■ TO DO ■
Go through the entries below and copy every line that holds the word "computer".

(Stored records)
--*--
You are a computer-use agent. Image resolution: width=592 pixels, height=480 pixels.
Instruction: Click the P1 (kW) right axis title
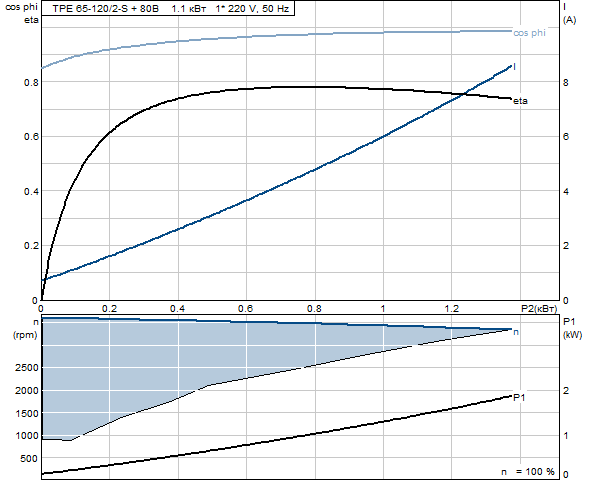572,328
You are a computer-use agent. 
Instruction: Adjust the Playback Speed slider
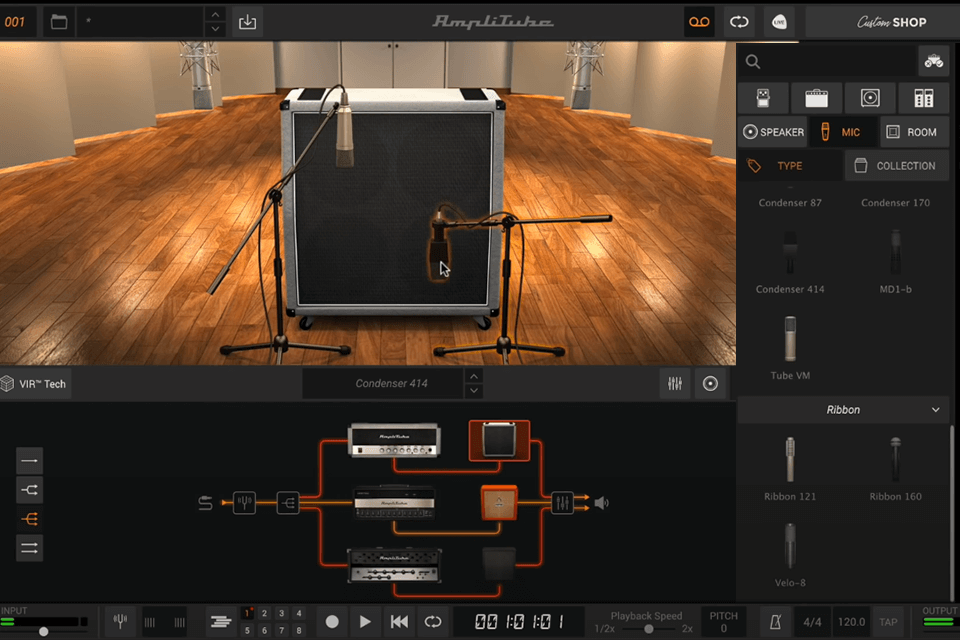[x=649, y=628]
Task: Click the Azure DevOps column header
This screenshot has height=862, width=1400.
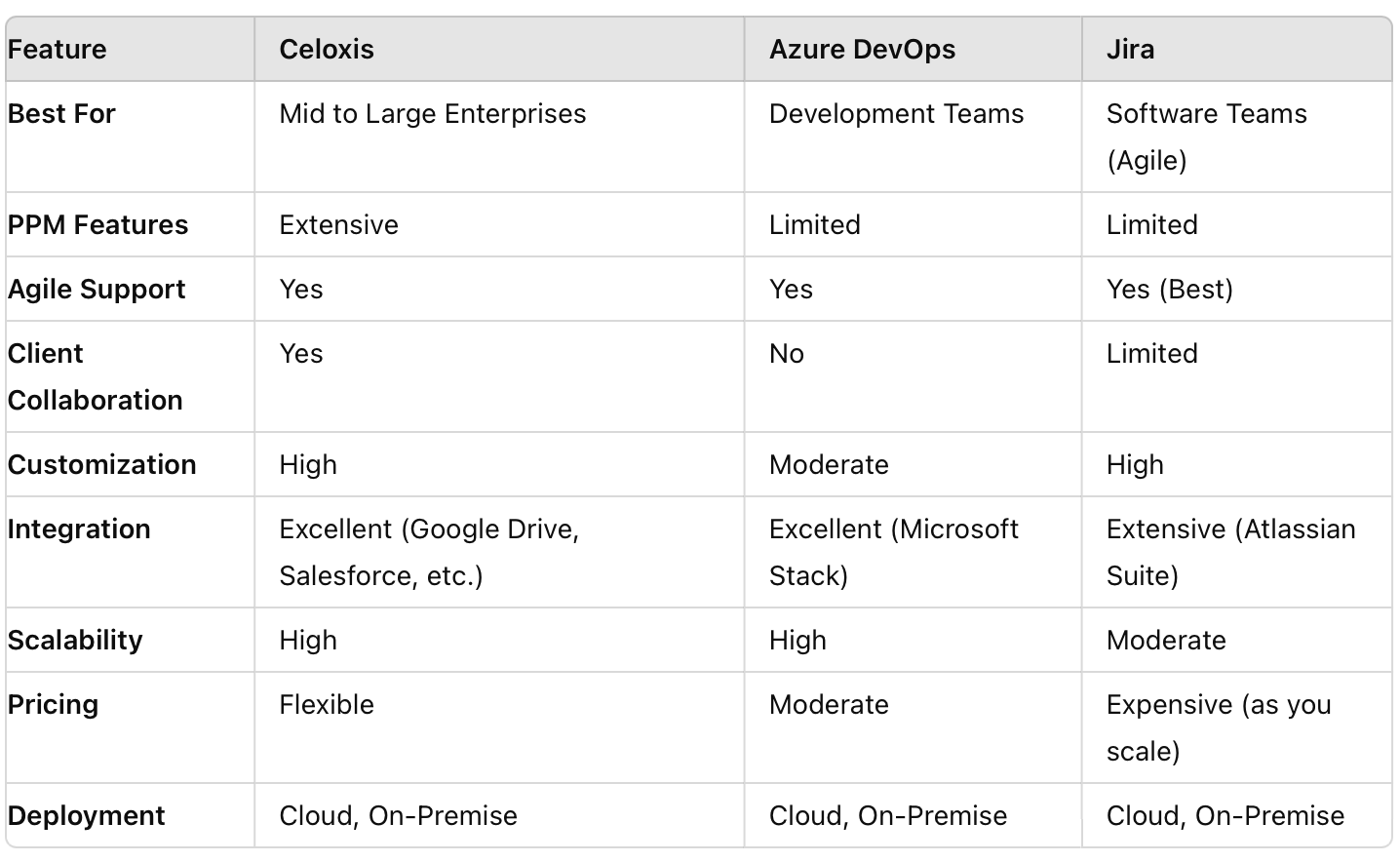Action: (862, 50)
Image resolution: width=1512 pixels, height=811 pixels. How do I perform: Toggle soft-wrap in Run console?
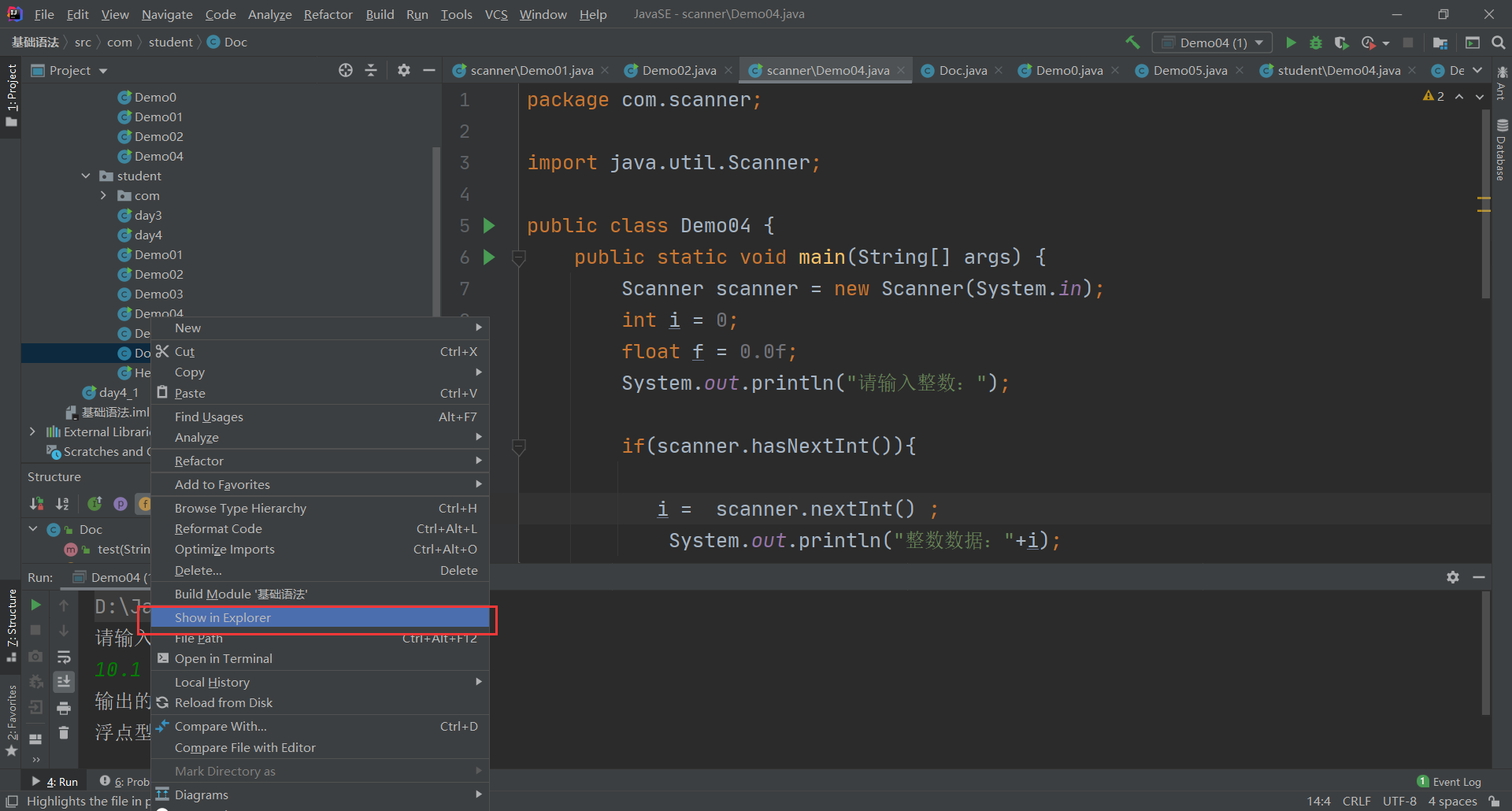(64, 657)
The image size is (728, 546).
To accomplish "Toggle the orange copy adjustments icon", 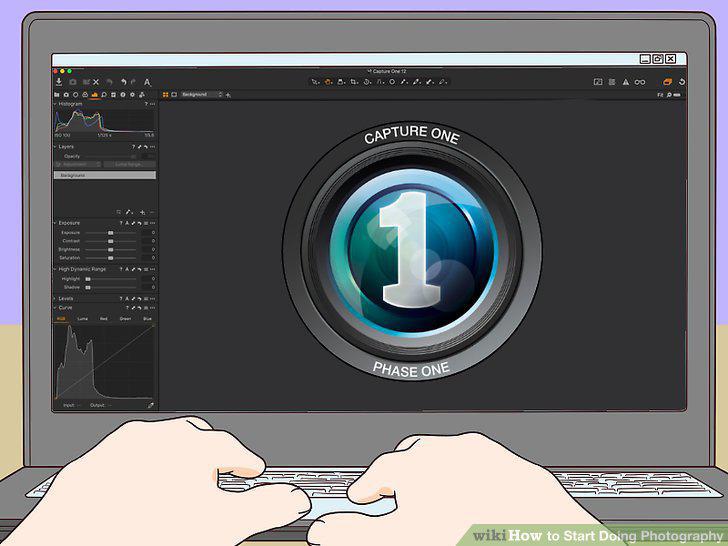I will (x=667, y=82).
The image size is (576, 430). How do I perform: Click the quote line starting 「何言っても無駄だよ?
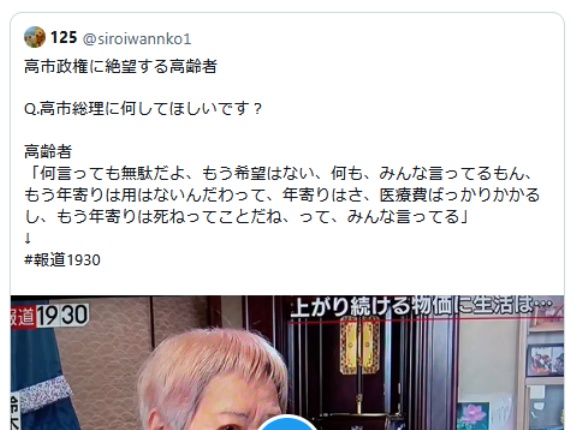point(280,173)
--*--
■ EXERCISE ANSWER ■
You are a computer-use agent. Image resolution: width=592 pixels, height=480 pixels.
You are a computer-use agent. 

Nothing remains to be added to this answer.